Required task -> Arrange everything from the start of the material down through the line containing "The image size is (743, 476). (x=713, y=30)", both ends included, as a numbered list, leaving out any blank lines.

Listed records ->
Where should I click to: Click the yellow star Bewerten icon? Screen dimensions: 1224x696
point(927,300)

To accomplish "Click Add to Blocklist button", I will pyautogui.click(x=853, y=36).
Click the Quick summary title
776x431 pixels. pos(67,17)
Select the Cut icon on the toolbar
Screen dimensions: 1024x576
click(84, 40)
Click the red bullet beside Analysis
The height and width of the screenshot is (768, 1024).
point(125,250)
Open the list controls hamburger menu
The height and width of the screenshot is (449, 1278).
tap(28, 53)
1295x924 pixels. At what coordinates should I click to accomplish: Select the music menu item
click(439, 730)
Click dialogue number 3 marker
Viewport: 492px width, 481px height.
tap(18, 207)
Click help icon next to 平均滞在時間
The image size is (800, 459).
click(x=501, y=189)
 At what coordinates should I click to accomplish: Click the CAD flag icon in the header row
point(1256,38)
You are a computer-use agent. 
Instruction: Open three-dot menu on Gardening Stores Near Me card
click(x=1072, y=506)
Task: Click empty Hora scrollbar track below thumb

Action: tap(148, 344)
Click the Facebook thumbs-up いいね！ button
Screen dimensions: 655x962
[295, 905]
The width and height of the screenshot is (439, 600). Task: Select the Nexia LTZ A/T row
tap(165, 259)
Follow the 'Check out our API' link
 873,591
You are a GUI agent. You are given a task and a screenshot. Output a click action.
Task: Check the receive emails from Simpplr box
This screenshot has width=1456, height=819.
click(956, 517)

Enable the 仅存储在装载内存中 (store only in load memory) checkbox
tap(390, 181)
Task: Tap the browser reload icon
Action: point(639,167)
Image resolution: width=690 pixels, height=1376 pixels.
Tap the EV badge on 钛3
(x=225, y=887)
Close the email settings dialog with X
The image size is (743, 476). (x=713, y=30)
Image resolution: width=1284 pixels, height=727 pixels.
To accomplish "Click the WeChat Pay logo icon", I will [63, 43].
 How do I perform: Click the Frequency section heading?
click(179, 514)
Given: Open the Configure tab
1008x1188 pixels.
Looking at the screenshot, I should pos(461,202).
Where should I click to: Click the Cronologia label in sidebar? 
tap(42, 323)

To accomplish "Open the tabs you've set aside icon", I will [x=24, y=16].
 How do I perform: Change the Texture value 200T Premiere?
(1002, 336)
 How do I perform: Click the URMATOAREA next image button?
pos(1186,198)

Completed exercise ->
1. Where should I click to: Click the yellow star Bewerten icon? Screen dimensions: 1224x696
2. point(927,300)
3. To accomplish "Click Add to Blocklist button", I will pyautogui.click(x=853, y=36).
4. Click the Quick summary title
5. 776x431 pixels. pos(67,17)
6. Select the Cut icon on the toolbar
7. Screen dimensions: 1024x576
8. click(84, 40)
9. Click the red bullet beside Analysis
10. The height and width of the screenshot is (768, 1024).
11. point(125,250)
12. Open the list controls hamburger menu
13. The height and width of the screenshot is (449, 1278).
14. tap(28, 53)
15. 1295x924 pixels. At what coordinates should I click to accomplish: Select the music menu item
16. click(439, 730)
17. Click dialogue number 3 marker
18. Viewport: 492px width, 481px height.
19. tap(18, 207)
20. Click help icon next to 平均滞在時間
21. The image size is (800, 459).
22. click(x=501, y=189)
23.  At what coordinates should I click to accomplish: Click the CAD flag icon in the header row
24. point(1256,38)
25. You are a computer-use agent. 
26. Instruction: Open three-dot menu on Gardening Stores Near Me card
27. click(x=1072, y=506)
28. Task: Click empty Hora scrollbar track below thumb
29. Action: tap(148, 344)
30. Click the Facebook thumbs-up いいね！ button
31. Screen dimensions: 655x962
32. [295, 905]
33. The width and height of the screenshot is (439, 600). Task: Select the Nexia LTZ A/T row
34. tap(165, 259)
35. Follow the 'Check out our API' link
36.  873,591
37. You are a GUI agent. You are given a task and a screenshot. Output a click action.
38. Task: Check the receive emails from Simpplr box
39. This screenshot has width=1456, height=819.
40. click(956, 517)
41. Enable the 仅存储在装载内存中 (store only in load memory) checkbox
42. tap(390, 181)
43. Task: Tap the browser reload icon
44. Action: point(639,167)
45. Image resolution: width=690 pixels, height=1376 pixels.
46. Tap the EV badge on 钛3
47. (x=225, y=887)
48. Close the email settings dialog with X
49. The image size is (743, 476). (x=713, y=30)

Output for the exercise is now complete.